Tuning the effective anisotropy in a voltage-susceptible exchange bias heterosystem

Voltage and temperature tuned ferromagnetic hysteresis is investigated by SQUID and Kerr-magnetometry in a thin film heterostructure of a perpendicular anisotropic Co/Pd ferromagnet exchange coupled to the magnetoelectric antiferromagnet $Cr_{2}O_{3}$. An abrupt disappearance of exchange bias with a simultaneous more than two-fold increase in coercivity is observed and interpreted as a competition between the effective anisotropy of $Cr_{2}O_{3}$ and the exchange coupling energy between boundary magnetization and the adjacent ferromagnet.
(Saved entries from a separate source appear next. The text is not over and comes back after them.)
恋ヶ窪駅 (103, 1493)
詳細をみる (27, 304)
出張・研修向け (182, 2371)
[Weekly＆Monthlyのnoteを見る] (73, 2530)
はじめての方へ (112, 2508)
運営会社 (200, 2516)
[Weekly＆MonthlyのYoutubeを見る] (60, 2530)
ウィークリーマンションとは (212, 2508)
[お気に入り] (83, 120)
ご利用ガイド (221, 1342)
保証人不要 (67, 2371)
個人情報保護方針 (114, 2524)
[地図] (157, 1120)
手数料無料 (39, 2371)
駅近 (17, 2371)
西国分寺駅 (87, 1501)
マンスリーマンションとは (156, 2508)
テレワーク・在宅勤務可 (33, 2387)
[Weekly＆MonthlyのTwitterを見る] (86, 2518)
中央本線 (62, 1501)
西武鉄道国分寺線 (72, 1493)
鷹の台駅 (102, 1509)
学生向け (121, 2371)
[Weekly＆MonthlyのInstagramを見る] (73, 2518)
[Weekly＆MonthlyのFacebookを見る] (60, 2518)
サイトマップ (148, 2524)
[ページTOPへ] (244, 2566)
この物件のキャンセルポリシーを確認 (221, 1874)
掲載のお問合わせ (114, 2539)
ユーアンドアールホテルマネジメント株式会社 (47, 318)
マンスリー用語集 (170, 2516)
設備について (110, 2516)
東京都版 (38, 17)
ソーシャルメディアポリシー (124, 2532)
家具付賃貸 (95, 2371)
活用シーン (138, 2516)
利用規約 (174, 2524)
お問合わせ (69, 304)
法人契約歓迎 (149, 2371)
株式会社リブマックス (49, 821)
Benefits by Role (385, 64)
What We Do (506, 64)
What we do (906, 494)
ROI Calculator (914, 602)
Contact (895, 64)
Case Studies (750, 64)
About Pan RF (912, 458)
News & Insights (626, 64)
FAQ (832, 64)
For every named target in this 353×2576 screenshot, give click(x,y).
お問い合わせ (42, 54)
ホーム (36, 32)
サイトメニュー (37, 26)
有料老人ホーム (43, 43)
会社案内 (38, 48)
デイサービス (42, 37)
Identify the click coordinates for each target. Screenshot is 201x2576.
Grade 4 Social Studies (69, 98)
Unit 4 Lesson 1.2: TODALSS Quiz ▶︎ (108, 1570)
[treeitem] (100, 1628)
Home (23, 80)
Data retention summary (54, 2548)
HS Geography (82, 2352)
The effective anisotropy energy is given by the intrinsic anisotropy energy density multiplied by the effective volume separated from the bulk through a horizontal antiferromagnetic domain boundary. Kerr measurements show that the anisotropy of the interfacial $Cr_{2}O_{3}$ can be tuned, isothermally, and in the absence of an external magnetic field, by application of an electric field. A generalized Meiklejohn-Bean model accounts for the change in exchange bias and coercivity as well as the asymmetric evolution of the hysteresis loop. In support of this model, the reversal of the boundary magnetization is experimentally confirmed as a contribution to the magnetic hysteresis loop.